> _THE TASK_
Your copy should contain exactly the lines from the one that holds "At what coordinates should I click to accomplish: Open" through the end of the material, reproduced as written, with no pictures.

───

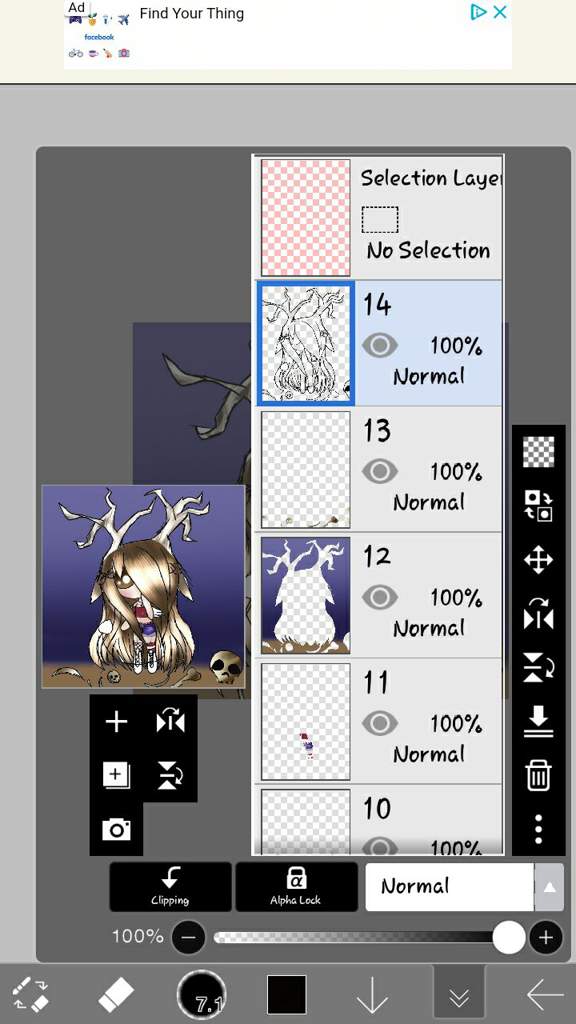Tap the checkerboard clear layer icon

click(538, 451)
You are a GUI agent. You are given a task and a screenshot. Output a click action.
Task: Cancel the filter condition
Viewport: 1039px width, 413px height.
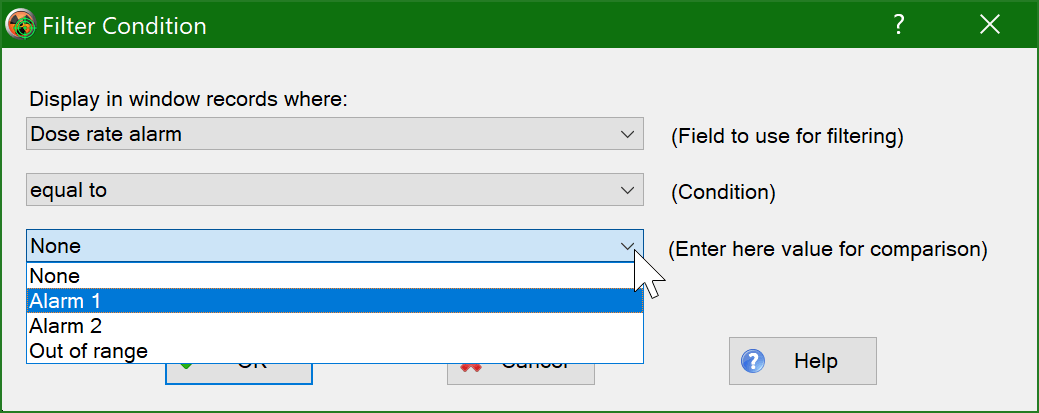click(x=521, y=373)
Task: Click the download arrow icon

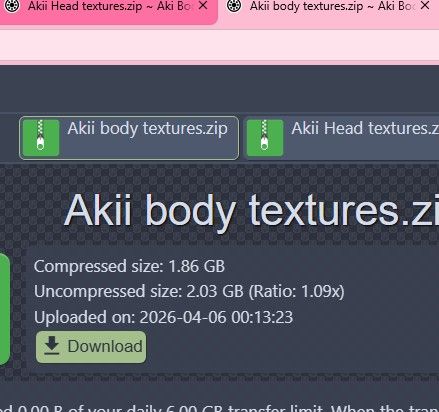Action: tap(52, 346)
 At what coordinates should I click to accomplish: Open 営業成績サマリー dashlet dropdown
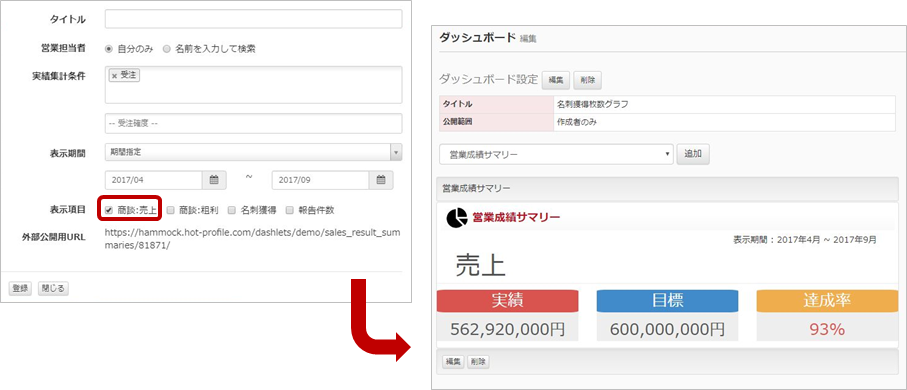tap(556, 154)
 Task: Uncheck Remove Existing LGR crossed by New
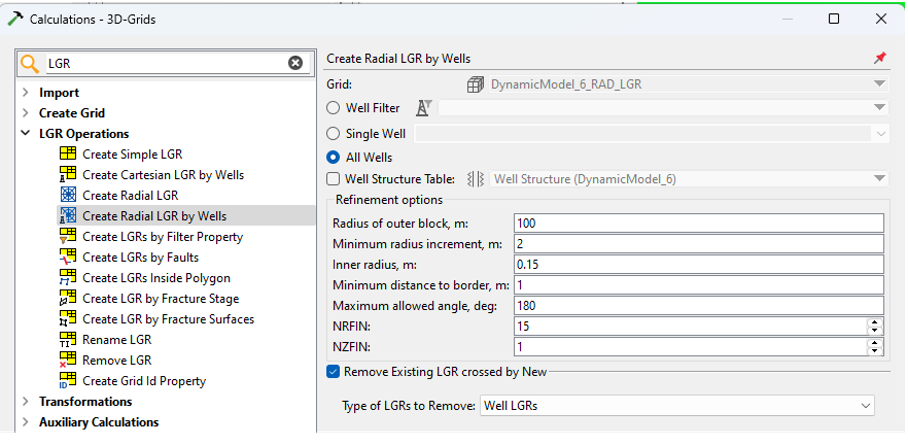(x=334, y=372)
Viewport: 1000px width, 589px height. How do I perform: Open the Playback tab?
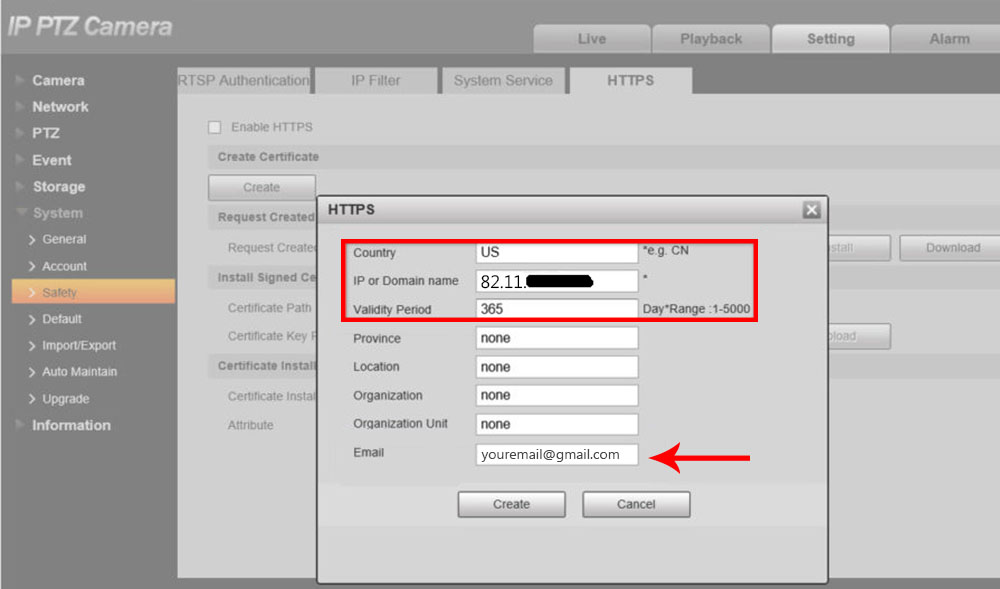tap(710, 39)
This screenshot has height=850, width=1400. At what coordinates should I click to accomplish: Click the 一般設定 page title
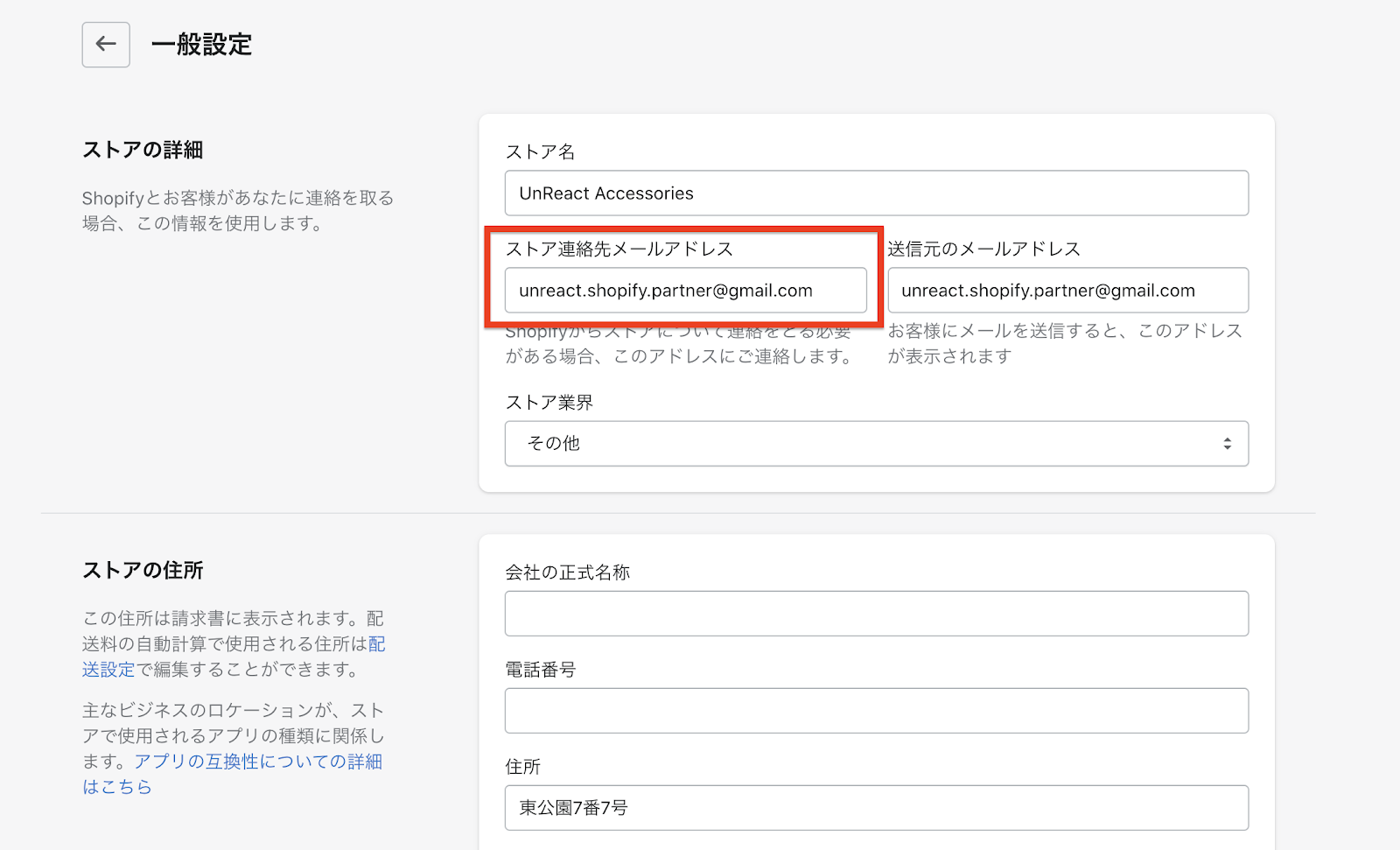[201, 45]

───

> _RESPONSE TO THE TASK_
 At what coordinates should I click to accomplish: Open 営業成績サマリー dashlet dropdown
tap(556, 154)
 Task: Uncheck Remove Existing LGR crossed by New
(x=334, y=372)
Viewport: 1000px width, 589px height. How do I perform: Open the Playback tab?
tap(710, 39)
This screenshot has height=850, width=1400. At what coordinates should I click to accomplish: Click the 一般設定 page title
[201, 45]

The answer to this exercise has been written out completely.